We have a 125MB lookup table as a .csv file with 1.5M rows. This table is re-generated on the Search Head every 4 hours. The strategy is to deploy this csv (along with any other changed files in the deployed app) to the Indexer when it changes. The first set of experiments has resulted in slow deployment and lookup outages; the Indexer Summary Indexes cannot do a lookup when the deployment is in progress and prior to the on-disk index being built.
Several questions about deployment strategy and large lookup tables:
1) The primary issue is that there is a gap in availability of the lookup table during and slightly after it is deployed to the indexer. Splunk needs time to build the on-disk index structure. The time to deploy and prepare the index can take 5-10 mins. What steps could be taken to reduce the this time?
2) The threshold for creating an on-disk index directory defaults to 10M lookup table size. Any harm in increasing that to 100M assuming there is enough memory? The assumption is the on-disk index will not be built, it will reside in memory. Will the lookup be available while the index is being prepared?
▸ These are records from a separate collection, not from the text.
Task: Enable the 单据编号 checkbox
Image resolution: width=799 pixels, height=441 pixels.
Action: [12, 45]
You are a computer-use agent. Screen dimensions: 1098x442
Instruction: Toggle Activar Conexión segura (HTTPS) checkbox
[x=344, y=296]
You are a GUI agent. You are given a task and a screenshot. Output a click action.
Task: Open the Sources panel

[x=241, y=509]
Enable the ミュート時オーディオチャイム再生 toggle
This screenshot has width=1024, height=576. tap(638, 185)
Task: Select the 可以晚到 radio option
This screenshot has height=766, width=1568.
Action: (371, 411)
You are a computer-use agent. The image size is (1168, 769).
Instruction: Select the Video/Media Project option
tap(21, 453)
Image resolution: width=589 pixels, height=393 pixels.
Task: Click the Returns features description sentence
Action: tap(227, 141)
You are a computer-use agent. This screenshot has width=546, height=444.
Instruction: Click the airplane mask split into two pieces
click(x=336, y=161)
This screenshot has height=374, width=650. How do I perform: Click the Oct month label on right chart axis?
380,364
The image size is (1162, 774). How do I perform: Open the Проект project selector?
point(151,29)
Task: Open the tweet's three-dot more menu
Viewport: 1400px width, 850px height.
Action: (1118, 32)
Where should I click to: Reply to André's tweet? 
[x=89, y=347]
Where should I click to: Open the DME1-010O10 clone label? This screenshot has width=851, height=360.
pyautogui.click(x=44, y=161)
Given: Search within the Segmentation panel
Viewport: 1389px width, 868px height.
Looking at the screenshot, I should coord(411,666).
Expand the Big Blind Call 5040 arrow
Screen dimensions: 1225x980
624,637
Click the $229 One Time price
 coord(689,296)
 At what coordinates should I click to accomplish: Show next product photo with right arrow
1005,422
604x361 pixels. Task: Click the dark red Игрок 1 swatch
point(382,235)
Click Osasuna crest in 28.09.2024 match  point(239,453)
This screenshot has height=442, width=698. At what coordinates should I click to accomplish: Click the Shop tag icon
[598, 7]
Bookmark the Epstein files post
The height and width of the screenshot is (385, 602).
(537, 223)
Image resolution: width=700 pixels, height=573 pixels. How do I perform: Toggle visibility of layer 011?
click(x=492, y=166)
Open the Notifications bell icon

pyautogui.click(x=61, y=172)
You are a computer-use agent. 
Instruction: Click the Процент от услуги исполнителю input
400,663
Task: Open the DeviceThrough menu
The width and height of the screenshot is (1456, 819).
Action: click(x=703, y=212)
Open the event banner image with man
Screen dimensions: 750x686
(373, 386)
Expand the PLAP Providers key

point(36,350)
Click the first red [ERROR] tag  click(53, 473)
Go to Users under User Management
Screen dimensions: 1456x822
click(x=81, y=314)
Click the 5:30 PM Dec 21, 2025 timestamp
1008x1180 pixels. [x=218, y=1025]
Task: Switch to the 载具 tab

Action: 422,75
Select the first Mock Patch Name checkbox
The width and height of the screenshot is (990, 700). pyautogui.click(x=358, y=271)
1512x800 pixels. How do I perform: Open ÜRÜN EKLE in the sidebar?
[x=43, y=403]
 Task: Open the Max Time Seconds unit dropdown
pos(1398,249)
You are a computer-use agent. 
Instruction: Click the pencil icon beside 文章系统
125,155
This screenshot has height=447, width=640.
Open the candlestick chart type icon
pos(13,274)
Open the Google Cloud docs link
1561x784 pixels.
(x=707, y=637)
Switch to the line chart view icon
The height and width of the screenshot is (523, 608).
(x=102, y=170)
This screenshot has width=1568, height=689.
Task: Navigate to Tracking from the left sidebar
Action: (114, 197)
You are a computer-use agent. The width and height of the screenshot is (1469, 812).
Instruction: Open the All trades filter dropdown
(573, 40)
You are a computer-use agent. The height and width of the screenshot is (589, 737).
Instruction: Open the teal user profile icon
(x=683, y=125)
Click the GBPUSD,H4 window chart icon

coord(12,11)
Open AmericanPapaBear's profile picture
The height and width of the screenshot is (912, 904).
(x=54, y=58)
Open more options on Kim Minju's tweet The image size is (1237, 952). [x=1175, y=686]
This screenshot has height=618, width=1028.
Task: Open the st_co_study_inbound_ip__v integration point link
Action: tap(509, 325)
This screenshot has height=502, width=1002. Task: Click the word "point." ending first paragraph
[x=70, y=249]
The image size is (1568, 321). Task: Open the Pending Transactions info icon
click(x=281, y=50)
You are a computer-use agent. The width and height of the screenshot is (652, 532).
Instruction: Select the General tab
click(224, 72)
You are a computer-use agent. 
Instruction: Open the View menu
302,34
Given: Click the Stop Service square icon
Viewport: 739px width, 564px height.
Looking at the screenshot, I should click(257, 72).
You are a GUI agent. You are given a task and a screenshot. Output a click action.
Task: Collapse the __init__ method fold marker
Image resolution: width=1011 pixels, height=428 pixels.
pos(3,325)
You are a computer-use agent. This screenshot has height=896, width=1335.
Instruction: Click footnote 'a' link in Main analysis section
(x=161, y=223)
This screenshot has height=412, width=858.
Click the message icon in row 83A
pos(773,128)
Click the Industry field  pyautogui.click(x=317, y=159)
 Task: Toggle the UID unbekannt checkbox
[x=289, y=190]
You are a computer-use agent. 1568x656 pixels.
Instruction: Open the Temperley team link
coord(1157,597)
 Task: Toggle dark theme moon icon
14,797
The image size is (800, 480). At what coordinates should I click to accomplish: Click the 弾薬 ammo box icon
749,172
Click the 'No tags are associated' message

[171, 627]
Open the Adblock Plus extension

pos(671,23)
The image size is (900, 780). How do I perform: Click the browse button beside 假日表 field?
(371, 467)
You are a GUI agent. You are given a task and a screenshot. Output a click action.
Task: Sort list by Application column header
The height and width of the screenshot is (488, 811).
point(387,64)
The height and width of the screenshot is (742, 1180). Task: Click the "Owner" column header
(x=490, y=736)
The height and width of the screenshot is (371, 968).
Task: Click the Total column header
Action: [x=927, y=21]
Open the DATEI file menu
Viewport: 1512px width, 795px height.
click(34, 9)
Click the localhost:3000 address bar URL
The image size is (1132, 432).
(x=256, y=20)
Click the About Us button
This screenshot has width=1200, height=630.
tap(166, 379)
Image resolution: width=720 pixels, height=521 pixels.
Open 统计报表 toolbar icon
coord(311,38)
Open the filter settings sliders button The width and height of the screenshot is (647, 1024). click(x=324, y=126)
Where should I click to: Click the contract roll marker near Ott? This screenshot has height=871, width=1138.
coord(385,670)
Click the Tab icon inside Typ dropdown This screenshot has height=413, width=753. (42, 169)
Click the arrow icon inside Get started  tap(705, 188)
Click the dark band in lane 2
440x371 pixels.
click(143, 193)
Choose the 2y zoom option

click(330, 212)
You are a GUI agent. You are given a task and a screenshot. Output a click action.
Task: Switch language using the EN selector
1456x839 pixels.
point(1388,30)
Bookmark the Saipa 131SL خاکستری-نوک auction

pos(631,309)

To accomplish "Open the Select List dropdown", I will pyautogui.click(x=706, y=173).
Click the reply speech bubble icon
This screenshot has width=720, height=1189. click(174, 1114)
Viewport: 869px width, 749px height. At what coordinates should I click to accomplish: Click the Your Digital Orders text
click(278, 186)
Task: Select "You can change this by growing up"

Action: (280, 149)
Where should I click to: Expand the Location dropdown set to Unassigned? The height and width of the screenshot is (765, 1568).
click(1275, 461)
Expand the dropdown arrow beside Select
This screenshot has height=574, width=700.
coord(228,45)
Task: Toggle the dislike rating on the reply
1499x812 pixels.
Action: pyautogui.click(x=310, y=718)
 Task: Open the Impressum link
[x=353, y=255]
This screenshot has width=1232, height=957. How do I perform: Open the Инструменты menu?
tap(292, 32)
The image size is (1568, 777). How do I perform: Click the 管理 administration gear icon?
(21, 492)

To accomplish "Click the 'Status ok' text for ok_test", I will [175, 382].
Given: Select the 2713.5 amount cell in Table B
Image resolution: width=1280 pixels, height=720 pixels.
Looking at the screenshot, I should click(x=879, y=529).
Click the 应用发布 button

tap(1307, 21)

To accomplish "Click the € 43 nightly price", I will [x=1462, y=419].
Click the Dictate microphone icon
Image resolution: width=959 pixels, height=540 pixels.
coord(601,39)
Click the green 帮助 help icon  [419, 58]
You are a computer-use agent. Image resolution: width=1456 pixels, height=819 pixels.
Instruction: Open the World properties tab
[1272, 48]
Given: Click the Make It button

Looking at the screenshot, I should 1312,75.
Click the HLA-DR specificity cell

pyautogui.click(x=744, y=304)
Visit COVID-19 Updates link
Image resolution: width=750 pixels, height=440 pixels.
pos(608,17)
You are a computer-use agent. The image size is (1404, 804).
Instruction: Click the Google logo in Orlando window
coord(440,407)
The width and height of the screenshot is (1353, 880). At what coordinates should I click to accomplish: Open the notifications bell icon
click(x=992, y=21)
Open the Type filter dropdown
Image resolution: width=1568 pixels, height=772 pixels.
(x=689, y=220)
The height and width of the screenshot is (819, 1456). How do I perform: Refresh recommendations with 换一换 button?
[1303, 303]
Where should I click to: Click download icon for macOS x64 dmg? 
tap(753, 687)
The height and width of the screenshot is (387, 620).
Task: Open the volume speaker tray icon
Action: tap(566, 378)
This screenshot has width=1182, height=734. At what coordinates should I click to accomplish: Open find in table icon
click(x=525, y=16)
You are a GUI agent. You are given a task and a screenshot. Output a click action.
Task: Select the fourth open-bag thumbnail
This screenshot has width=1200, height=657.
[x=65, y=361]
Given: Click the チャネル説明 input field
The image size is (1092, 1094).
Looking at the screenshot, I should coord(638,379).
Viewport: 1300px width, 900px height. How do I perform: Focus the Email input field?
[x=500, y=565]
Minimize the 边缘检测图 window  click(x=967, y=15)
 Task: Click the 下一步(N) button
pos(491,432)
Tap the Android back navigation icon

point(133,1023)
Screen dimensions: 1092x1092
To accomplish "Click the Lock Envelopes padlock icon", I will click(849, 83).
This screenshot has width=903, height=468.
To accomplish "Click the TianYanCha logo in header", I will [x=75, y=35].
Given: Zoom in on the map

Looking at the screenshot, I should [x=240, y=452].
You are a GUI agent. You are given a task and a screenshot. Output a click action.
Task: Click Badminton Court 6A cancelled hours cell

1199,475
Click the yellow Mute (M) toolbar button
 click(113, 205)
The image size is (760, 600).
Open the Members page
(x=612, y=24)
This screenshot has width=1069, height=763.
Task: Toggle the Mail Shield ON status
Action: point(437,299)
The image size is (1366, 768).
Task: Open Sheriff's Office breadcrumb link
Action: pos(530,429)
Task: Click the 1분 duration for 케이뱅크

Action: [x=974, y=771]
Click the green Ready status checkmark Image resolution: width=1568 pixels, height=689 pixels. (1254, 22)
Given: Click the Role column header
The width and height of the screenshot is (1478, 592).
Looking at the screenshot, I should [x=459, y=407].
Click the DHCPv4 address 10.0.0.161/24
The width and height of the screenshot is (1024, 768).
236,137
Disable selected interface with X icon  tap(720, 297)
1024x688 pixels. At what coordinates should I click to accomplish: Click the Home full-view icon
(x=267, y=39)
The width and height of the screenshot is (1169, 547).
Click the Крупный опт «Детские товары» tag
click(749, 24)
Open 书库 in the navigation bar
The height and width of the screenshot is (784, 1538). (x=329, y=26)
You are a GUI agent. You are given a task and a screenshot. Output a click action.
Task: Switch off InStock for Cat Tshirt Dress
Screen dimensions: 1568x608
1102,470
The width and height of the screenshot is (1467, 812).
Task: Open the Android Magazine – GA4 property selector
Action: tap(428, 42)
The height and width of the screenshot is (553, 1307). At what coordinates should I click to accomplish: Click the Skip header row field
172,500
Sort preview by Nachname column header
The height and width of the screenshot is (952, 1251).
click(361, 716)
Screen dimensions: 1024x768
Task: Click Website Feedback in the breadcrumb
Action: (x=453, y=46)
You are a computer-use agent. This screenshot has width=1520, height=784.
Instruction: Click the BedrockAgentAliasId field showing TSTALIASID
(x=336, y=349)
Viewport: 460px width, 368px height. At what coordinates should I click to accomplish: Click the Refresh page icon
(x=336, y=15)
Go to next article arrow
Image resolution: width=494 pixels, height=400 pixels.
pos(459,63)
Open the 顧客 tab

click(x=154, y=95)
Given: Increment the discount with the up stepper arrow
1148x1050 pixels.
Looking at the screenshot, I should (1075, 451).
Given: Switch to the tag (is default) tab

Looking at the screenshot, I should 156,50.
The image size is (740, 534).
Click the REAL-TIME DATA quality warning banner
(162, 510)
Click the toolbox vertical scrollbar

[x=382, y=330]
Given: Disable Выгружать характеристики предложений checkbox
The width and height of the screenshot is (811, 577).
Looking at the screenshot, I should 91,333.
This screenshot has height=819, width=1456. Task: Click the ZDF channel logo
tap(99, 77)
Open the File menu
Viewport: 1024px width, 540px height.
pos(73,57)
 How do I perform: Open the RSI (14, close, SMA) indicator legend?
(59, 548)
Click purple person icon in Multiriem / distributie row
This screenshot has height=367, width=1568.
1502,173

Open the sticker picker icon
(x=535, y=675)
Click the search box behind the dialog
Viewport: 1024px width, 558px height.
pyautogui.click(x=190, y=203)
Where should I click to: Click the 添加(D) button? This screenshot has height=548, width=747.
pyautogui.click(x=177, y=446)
3) For large csv lookup files, what triggers the on-disk index structure to be built? Is there any control over that timing? By observation we have noticed that is does not build the index until a lookup is attempted and the lookups will fail until the index is ready.
4) Any specific steps to increase priority and improve the transfer speed on certain files for deployment?
There are a few things here.
First, a 125 MB lookup file should take maybe 30 seconds to index, not 5 to 10 minutes. Second lookup tables (and the entire app config, but lookup tables files and their indexes, so the indexing is only done once) are pushed out to indexers from the search head automatically when they change. Sending them out via Deployment Server doesn't really do anything, and they are not used when you run queries. Instead, the one that is replicated out by the search head is used instead. If you're seeing lags, it's possible that it's actually the replication that is slow. There are a couple of solutions here. The first is to disable replication and use NFS or other file sharing (probably not Deployment Server) to make the lookup available to the indexers. This can be done in versions below 4.2, but is a bit undocumented. In 4.2, there are settings for it in distsearch.conf. In 4.2, you can also try using asynchronous replication, which will prevent stalls.